Si l’injure publique concentre l’essentiel de l’attention judiciaire, une autre forme d’offense verbale reste largement méconnue du grand public : l’injure non publique. Pourtant, le Code pénal gabonais la sanctionne expressément, à travers les articles 284 et 340, alinéa 2, qui prévoient une contravention pouvant aller jusqu’à 100 000 FCFA, assortie d’une possible peine d’emprisonnement.
Une infraction souvent ignorée, mais bel et bien codifiée
La législation gabonaise ne se limite pas à réprimer les atteintes à l’honneur commises sur la place publique. Elle protège également la dignité des individus dans le cadre strictement privé. En ce sens, l’article 340, alinéa 2 du Code pénal constitue un rempart légal contre les débordements verbaux qui, même sans audience extérieure, caractérisent une infraction pénale à part entière.
L’injure non publique est classée au rang des contraventions de première classe en droit gabonais. À la différence de l’injure publique — qui suppose l’exposition des propos à des tiers —, cette infraction se consomme dès lors que des paroles outrageantes sont adressées directement à la victime, en l’absence de tout témoin.
La provocation, seul fait exonératoire reconnu
La loi prévoit cependant une limite à cette répression : l’excuse de provocation. Si les propos injurieux ont été tenus en réaction à une agression verbale préalable de la part du destinataire, la responsabilité pénale de l’auteur peut être neutralisée. Cette disposition vise à distinguer l’offense spontanée de la riposte verbale, soumise à une appréciation au cas par cas par les juridictions compétentes.

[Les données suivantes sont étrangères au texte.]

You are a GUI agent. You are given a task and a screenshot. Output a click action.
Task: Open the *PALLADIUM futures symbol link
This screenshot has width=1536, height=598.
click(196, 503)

Des sanctions graduées, avec une priorité à la réparation
Sur le volet répressif, le législateur gabonais a conféré aux juridictions de proximité un arsenal de réponses pénales modulables. La première d’entre elles est le paiement d’une amende contraventionnelle pouvant atteindre 100 000 FCFA. En cas de récidive ou de circonstances aggravantes, une privation de liberté d’une durée maximale de 10 jours peut également être prononcée à titre subsidiaire.
Au-delà de ces sanctions classiques, le juge dispose de la faculté de recourir à des peines alternatives, notamment par le mécanisme de la sanction-réparation. Ce dispositif traduit la volonté affichée du législateur de favoriser la médiation pénale et l’indemnisation directe de la victime, plutôt que la seule voie punitive. Reste à savoir si les acteurs chargés de faire respecter ces dispositions s’en saisiront avec la diligence qu’elles méritent.